### EXERCISE AIM
Which lines in the entries below contain the string "screenshot"? Show each of them in full.

### EXCERPTED DATA
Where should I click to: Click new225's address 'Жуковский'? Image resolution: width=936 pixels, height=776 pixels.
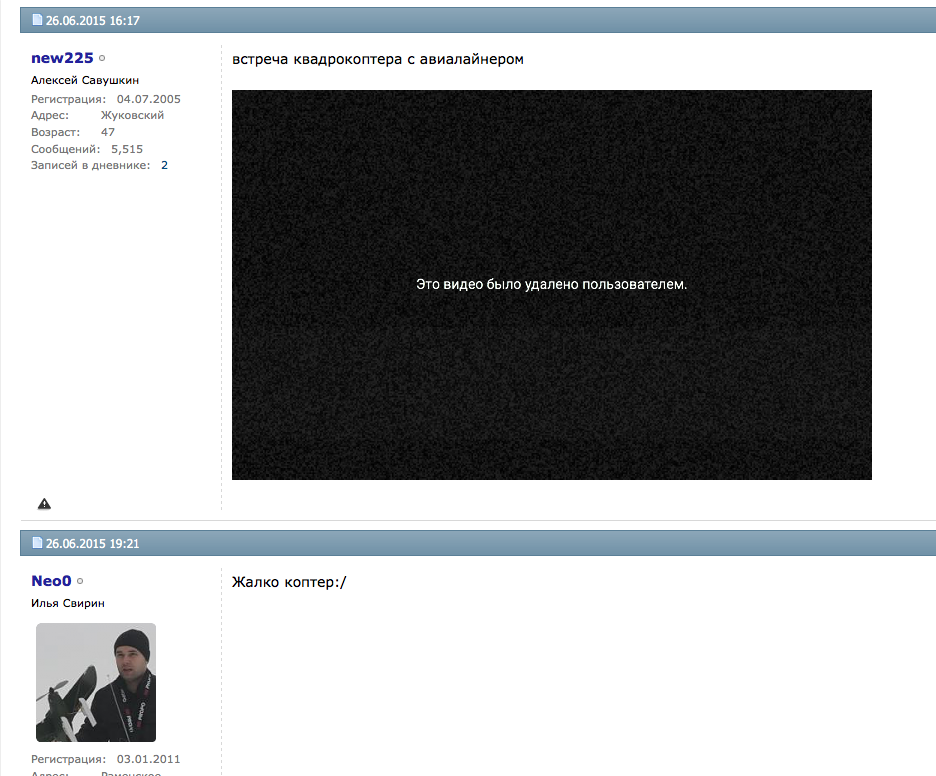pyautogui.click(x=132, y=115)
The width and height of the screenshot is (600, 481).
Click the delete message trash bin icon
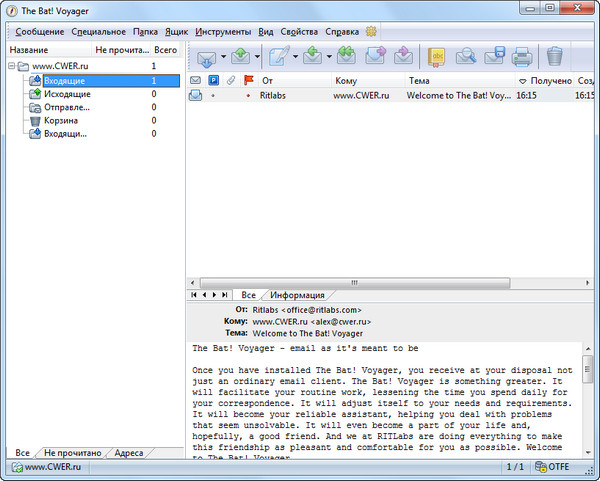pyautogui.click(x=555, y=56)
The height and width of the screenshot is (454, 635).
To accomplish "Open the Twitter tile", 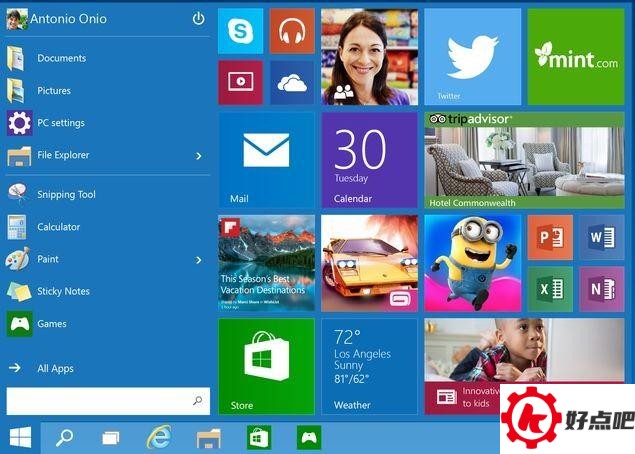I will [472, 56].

### TASK RESPONSE
The width and height of the screenshot is (600, 481).
The height and width of the screenshot is (454, 635).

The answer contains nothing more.